**DIRECTIONS**
Repeat verbatim the stretch of records from the line containing "At what coordinates should I click to accomplish: Open" through the line containing "(x=1189, y=2032)".

**DATA SUPPLIED**
▬▬▬

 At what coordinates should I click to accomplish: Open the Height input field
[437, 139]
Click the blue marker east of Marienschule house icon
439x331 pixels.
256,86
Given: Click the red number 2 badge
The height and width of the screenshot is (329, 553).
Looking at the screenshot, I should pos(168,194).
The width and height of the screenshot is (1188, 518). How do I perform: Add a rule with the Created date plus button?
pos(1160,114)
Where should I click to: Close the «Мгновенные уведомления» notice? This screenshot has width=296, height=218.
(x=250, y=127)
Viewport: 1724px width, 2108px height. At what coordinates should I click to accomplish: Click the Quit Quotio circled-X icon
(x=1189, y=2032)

▬▬▬

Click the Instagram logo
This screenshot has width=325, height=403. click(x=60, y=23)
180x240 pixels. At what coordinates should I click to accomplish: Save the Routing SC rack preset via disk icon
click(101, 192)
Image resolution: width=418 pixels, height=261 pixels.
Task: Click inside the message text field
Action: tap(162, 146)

▬▬▬

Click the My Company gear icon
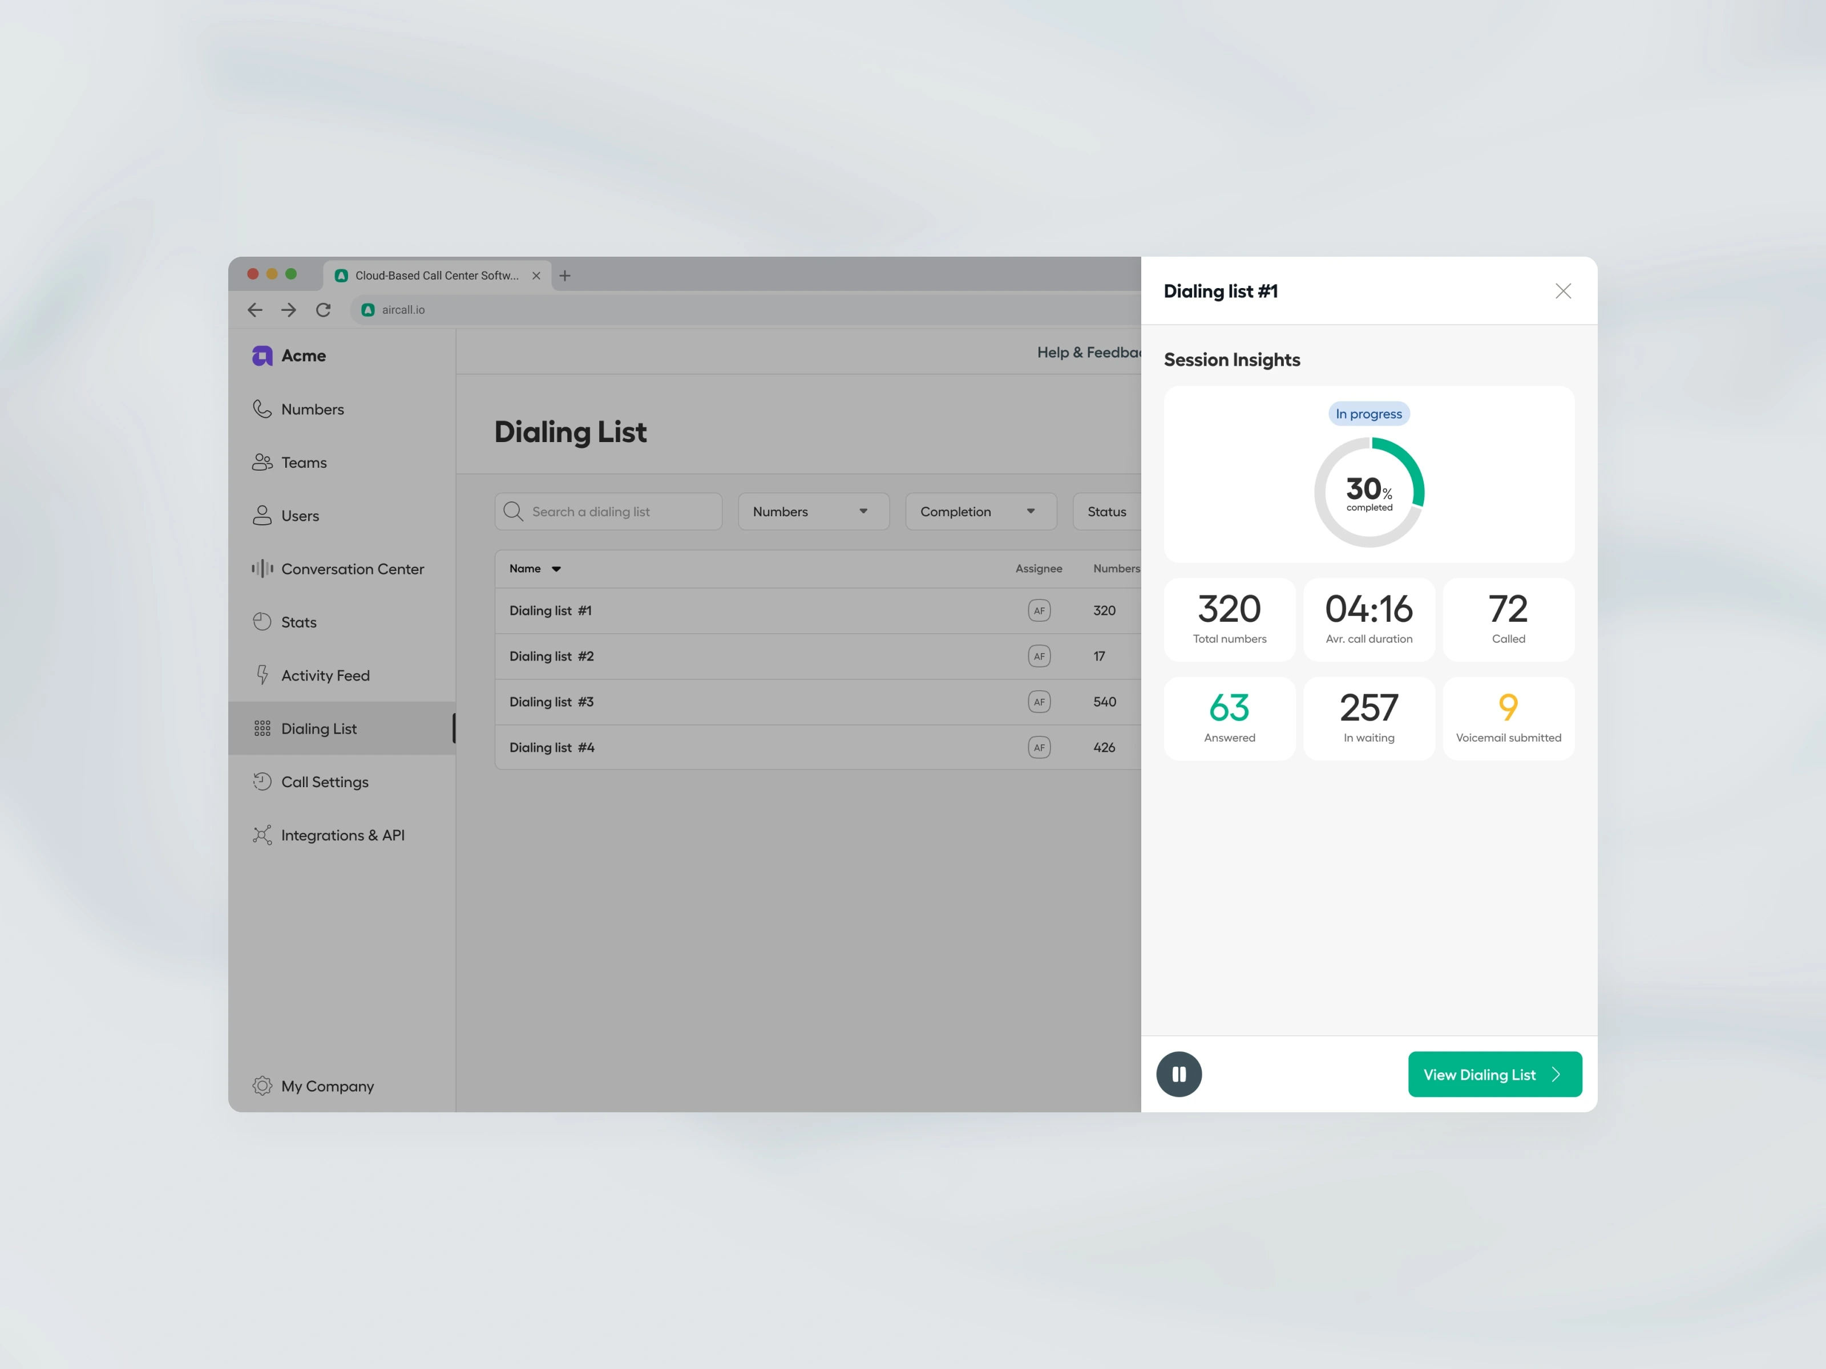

▬▬▬

**ANSWER**
 At what coordinates should I click to accomplish: Open the Height input field
[437, 139]
Click the blue marker east of Marienschule house icon
439x331 pixels.
256,86
Given: Click the red number 2 badge
The height and width of the screenshot is (329, 553).
Looking at the screenshot, I should pos(168,194).
The width and height of the screenshot is (1188, 518). How do I perform: Add a rule with the Created date plus button?
pos(1160,114)
Where should I click to: Close the «Мгновенные уведомления» notice? This screenshot has width=296, height=218.
(x=250, y=127)
Viewport: 1724px width, 2108px height. At what coordinates should I click to accomplish: Click the Quit Quotio circled-X icon
(x=1189, y=2032)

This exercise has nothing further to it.